CIRP and RBM3 are the two cold shock proteins that respond to hypothermia in mammals. Moreover, the RBM3 increases when hypothermia occurs, ultimately preventing muscle mass decrease.
DR Rhonda Patrick is a huge advocate of cold shock proteins, and she’s already discussed many benefits on her podcasts, including cell survival, activating antioxidant enzymes, and other brain-curing qualities.
The same RBM3 protein is responsible for neurogenesis, promoting the regeneration of damaged neutrons. Hence, in a way, cold shock proteins are also linked to the treatment of many neurodegenerative diseases like dementia, CTE, and Parkinson’s.
Now let’s talk about the YB-1 protein. It is linked to promoting wound healing and other physical benefits. There’s even a chance that the YB-1 protein might cure cancer. Research shows that this protein increases when a patient goes through cancellation, which might be the future of cold shock protein benefits.
How To Activate Cold Shock Proteins?
When it comes to activating cold shock proteins, there are a lot of ways. From morning cold showers to daily ice baths, the premise of activating the cold shock proteins is to put the body through the effects of cold. Do not go overboard, as it can be counterproductive. Hence, the rule of thumb is a temperature that would give you a shock or shivering response.
The shivering activates the brown fat, which has a lot of benefits, like a healthy and rapid metabolism. When you start the day with an ice plunge, in just a couple of minutes, when the temperature is 15 degrees Celsius or less, the body releases some cold shock protein. That is one of the reasons that people and athletes who live in harsh cold environments perform so well.
Consider UFC champions like Islam Makhachev, Khabib Nurmagomedov, and Jiri Prochazka; what do they all have in common? Their cardio, recovery, and endurance are always way off the charts. Their enhanced recovery and over-the-top cardio are the harsh environments and activated cold shock protein.
In some European countries, the temperatures are extremely cold, so an ice bath is the best way to do a cold plunge. Athletes do daily cold plunging to get the most benefits from cold shock proteins.
Recent Studies and Scientific Evidence
There have been a lot of studies about cold shock protein, and there is a lot of newly discovered science behind it. In 2015, Professor Giovanna Mallucci and colleagues experimented on mice, and they found out that the RBM3 protein can protect the brain against damage like prion diseases.
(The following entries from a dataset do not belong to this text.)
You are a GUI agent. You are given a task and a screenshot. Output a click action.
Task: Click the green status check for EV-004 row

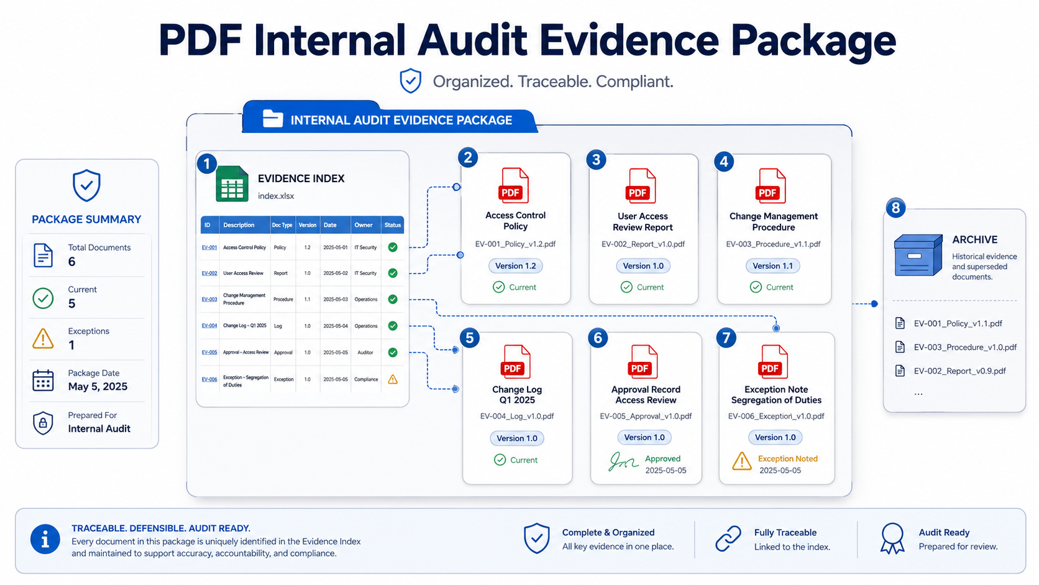click(393, 326)
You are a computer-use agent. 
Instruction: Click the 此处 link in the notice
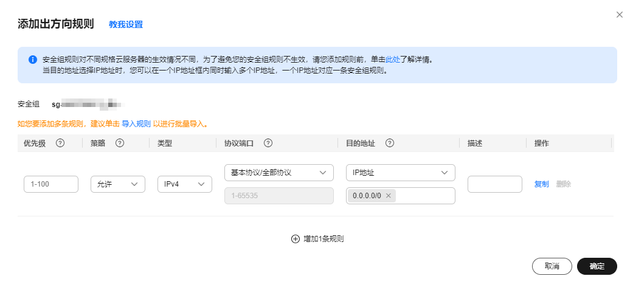pyautogui.click(x=393, y=60)
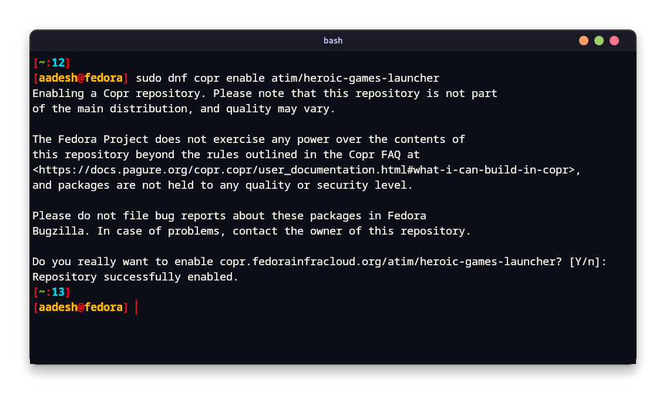
Task: Click the Enabling a Copr repository notice line
Action: pos(264,93)
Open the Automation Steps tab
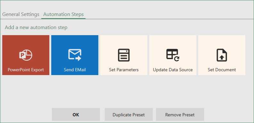This screenshot has height=123, width=254. 63,14
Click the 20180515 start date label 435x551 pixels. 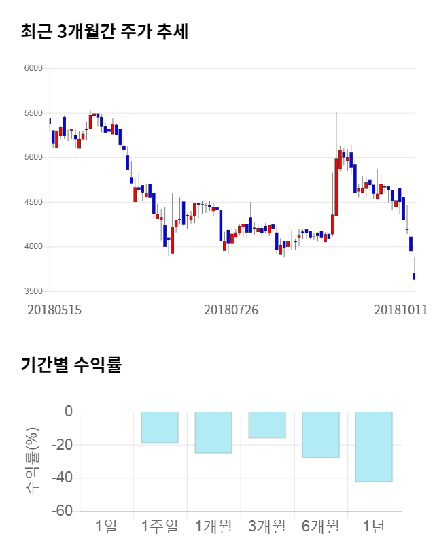click(54, 310)
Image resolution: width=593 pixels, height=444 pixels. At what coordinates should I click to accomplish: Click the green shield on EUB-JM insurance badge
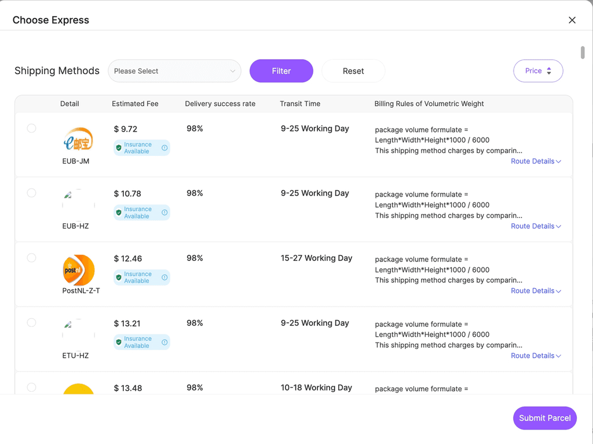point(119,148)
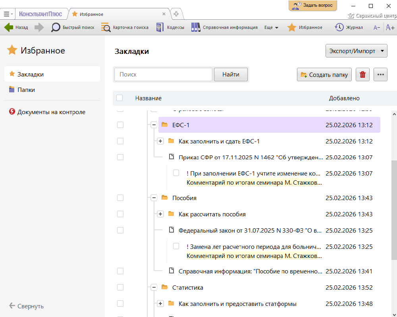The image size is (397, 317).
Task: Open the Еще toolbar menu
Action: pos(271,27)
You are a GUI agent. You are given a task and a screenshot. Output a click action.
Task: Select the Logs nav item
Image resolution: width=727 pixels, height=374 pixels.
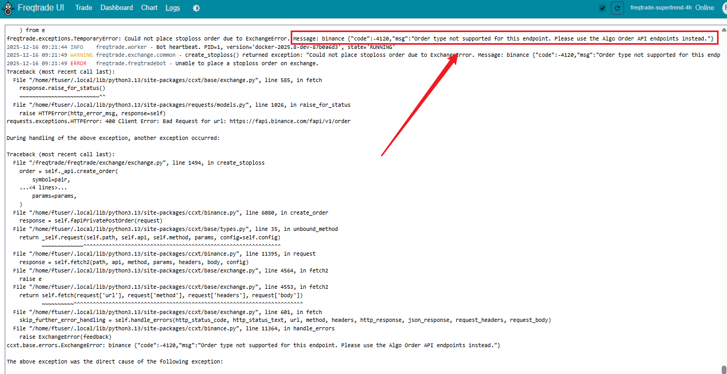tap(172, 8)
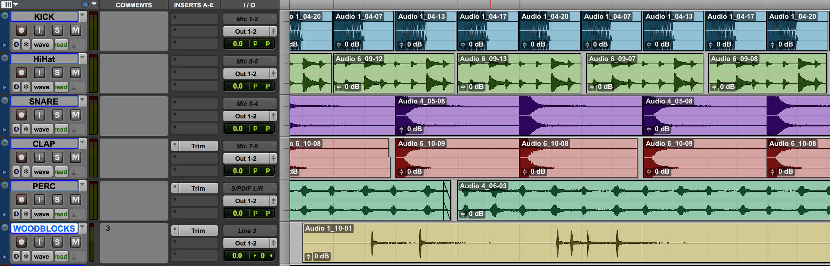Click the edit window column view icon
830x266 pixels.
click(x=7, y=5)
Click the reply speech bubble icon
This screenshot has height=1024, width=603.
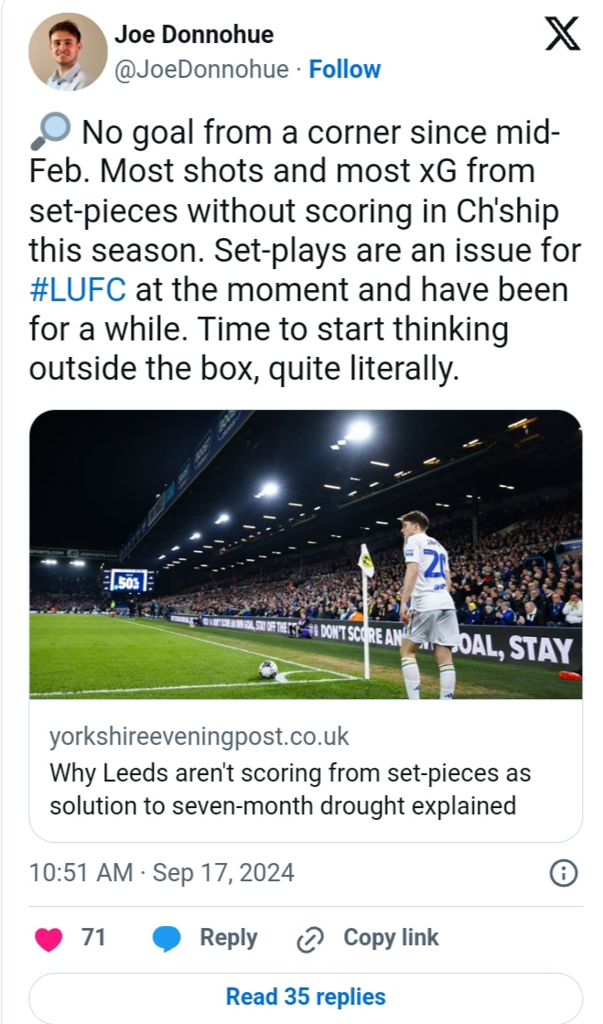[x=166, y=938]
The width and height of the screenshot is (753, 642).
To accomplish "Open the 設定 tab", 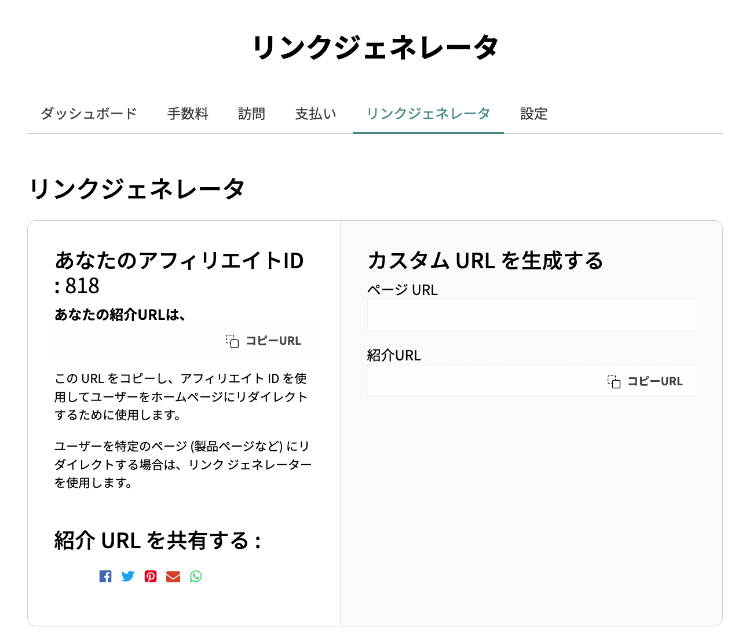I will coord(533,114).
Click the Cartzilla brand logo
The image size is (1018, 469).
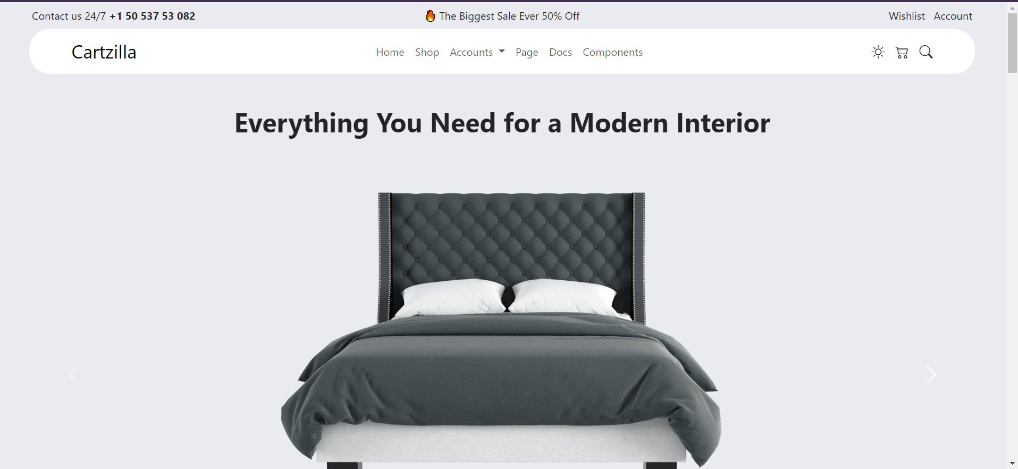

Moreover, it also works in mixing dementia, Alzheimer’s, and Parkinson’s disease. Other studies have also shown that CSPs can prevent the growth of cancer cells, and this study was done at the University of California. This makes CSPs an important protein that might cure cancer in the future.
Another study done at the University of Texas Southwestern Medical Center shows that CSPs can reduce inflammation, making ice baths a great way to treat diseases like arthritis and even asthma.
All in all, new research is coming out about the positive effects of triggering cold shock protein in the human body. They cure many diseases, inflammations, and other illnesses.